In the younger years, the focus is more on forming positive relationships. We look at what ‘Coercion’ means and ask pupils to recognise that controlling behaviours can occur in a platonic relationship between friends as well as in romantic relationships. We talk about the importance of trust and link this with a wider understanding of tolerance and mutual respect. Of course, we also talk about the physical side of growing up. With the average age of puberty in girls at 11 years old in the UK, we recognise that some of our pupils will start their periods whilst still in the junior school. It is therefore vital that we can share information about this with them, to reassure them and to allow them to ask questions.
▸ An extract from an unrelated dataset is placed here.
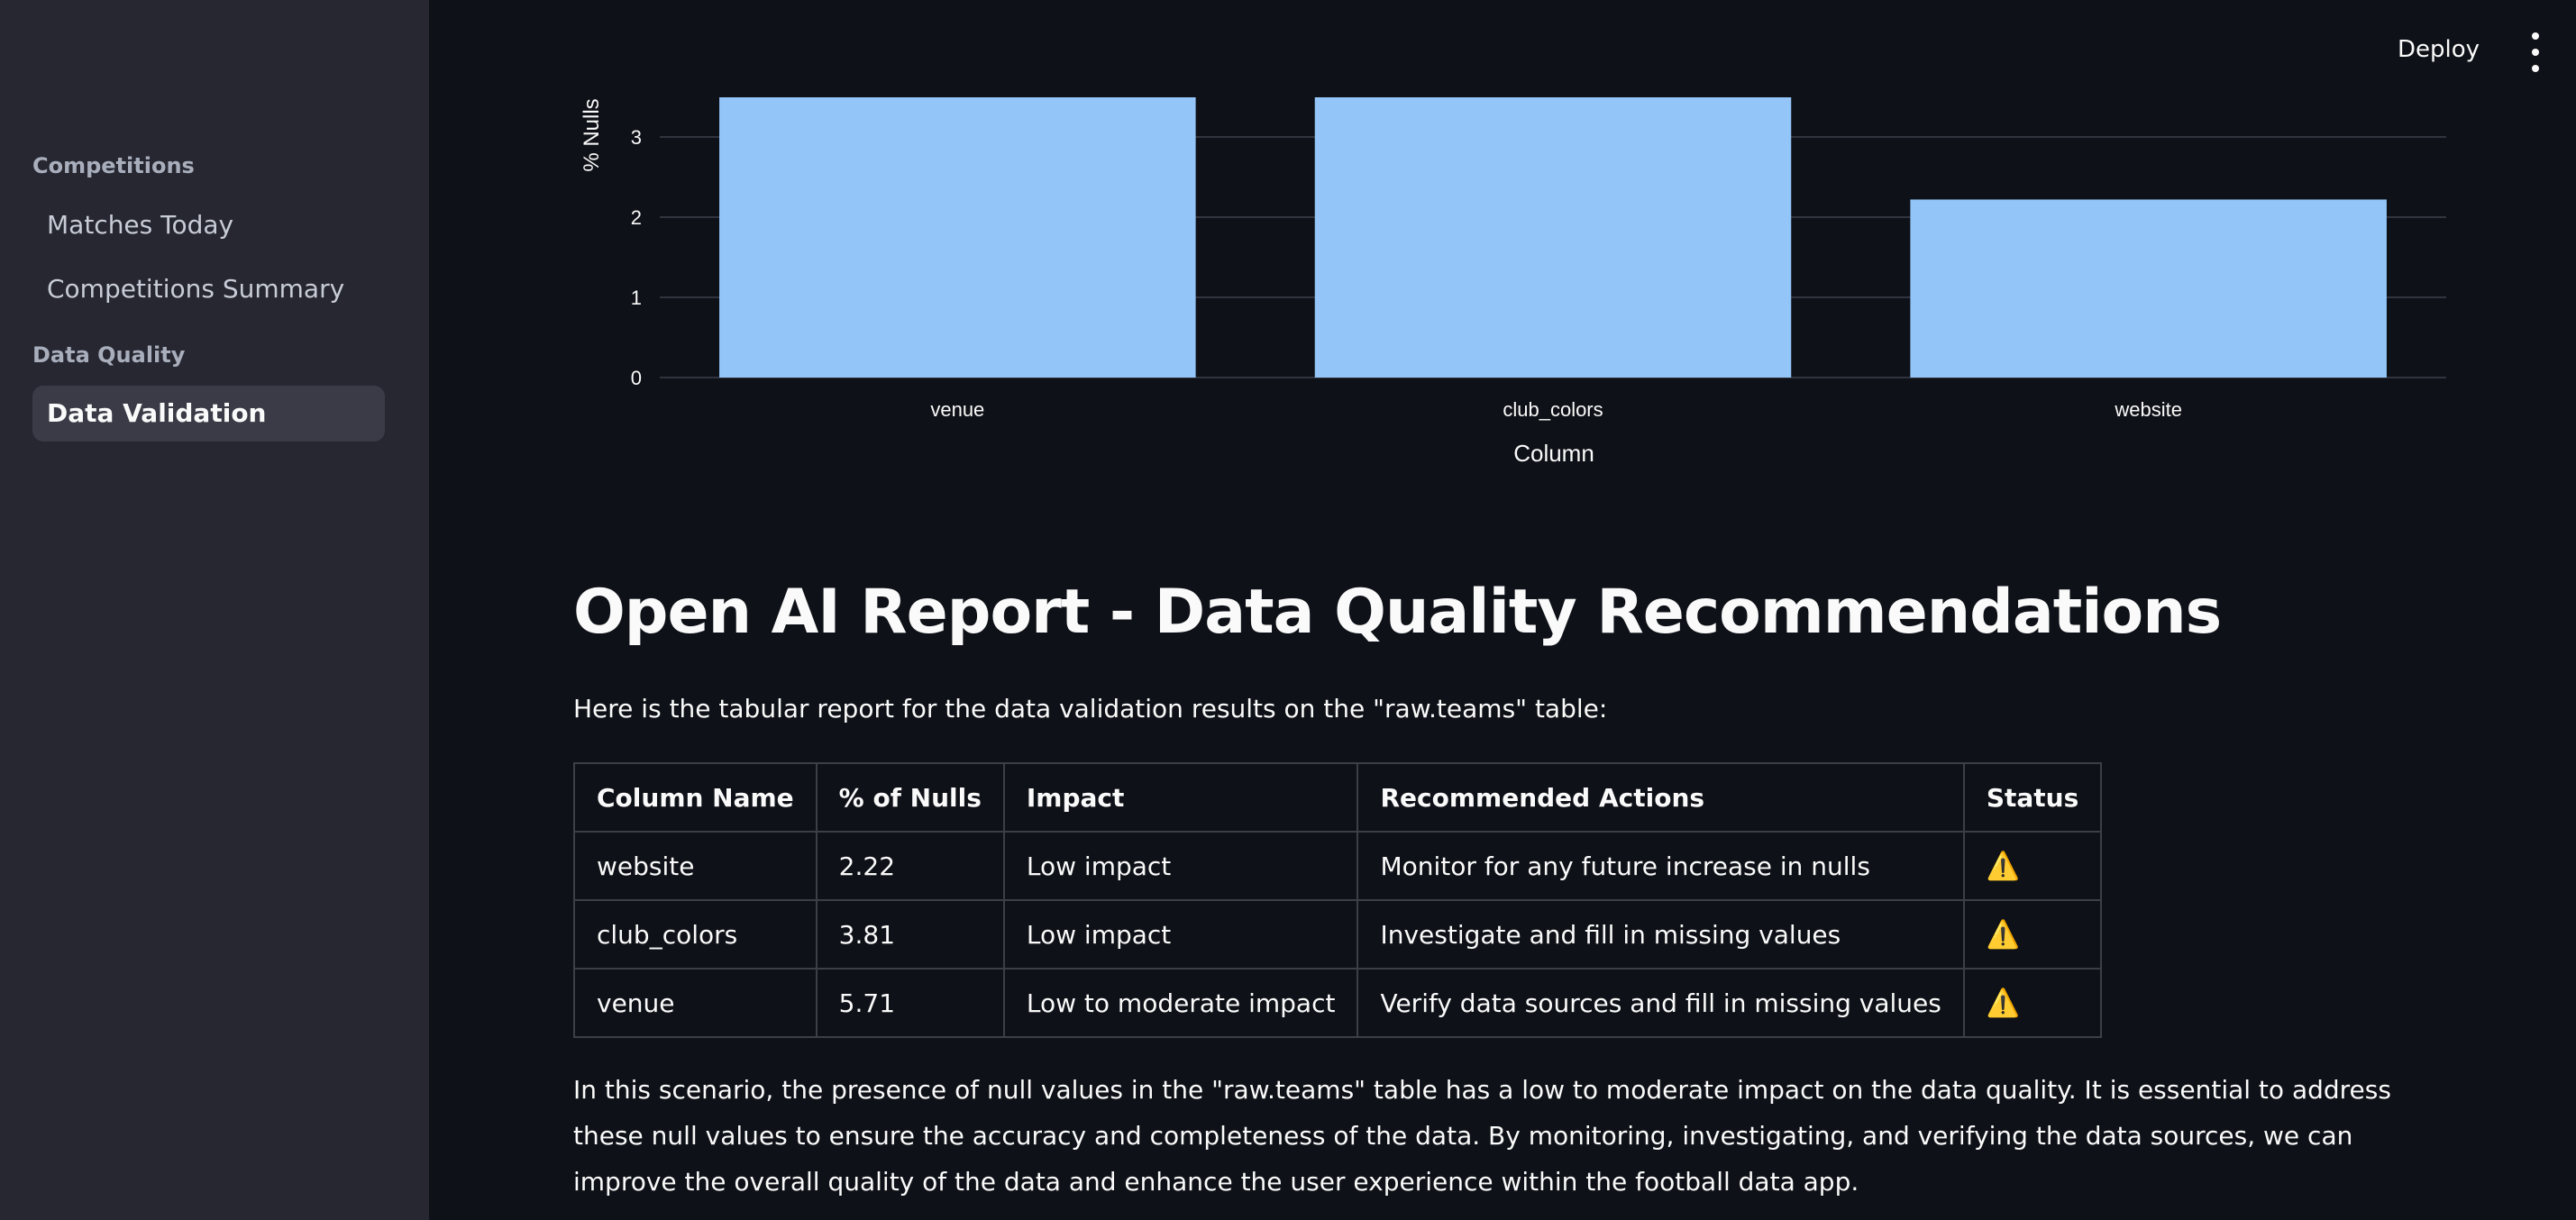  Describe the element at coordinates (696, 798) in the screenshot. I see `header-column-name: Column Name` at that location.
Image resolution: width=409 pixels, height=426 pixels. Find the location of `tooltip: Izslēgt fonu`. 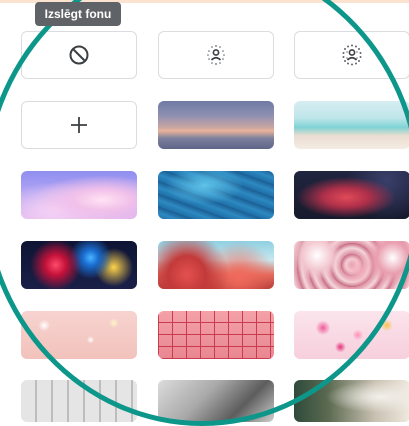

tooltip: Izslēgt fonu is located at coordinates (78, 14).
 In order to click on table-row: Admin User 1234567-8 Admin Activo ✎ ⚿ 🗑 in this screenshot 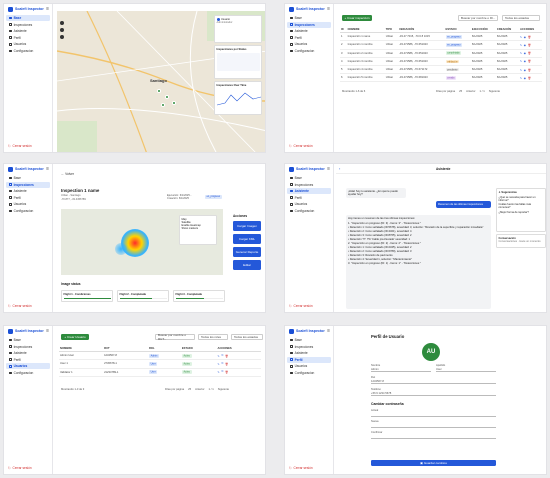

In addition to taught sessions in PSHE, we utilise the knowledge and expertise of our school nurse who is able to ensure that the medical information surrounding puberty, sex and the body is delivered effectively and correctly. Pupils also have access to an anonymous drop box where they can ask questions about their bodies, or about sex and relationships, witout fear of ridicule or embarrassment. These questions are answered generally and sensitively with different year groups to ensure the responses are appropriate, and they help us to understand what pupils might be worried about so that we are able to offer support.
So, as part of our ongoing dialogue with you as parents, I would like to invite you to take part in our short survey on our school’s RSE policy, and to open the floor to any questions you may wish to find answers to or general points that you would like to raise with us. This was sent out a few weeks ago but I wanted to offer a further opportunity for parents to be involved. Below, you will find the link to the survey and also the link to our policy for you to read at your convenience. I look forward to following up on the discussion points raised in the near future.
Finally, I will end with this:
“The right to education includes the right to sexual education, which is both a human right in itself and an indispensable means of realising other human rights, such as the right to health, the right to information and sexual and reproductive rights.”
Report to the UN General Assembly – July 2010, Item 69, Paragraph 18
With the right knowledge and understanding, we are able to make better decisions and overall are less at risk of harm, if we can recognise the dangers. The wellbeing and safety of our pupils is and will remain at the heart of all that we do, and I thank you for your engagement with us across all aspects of our community.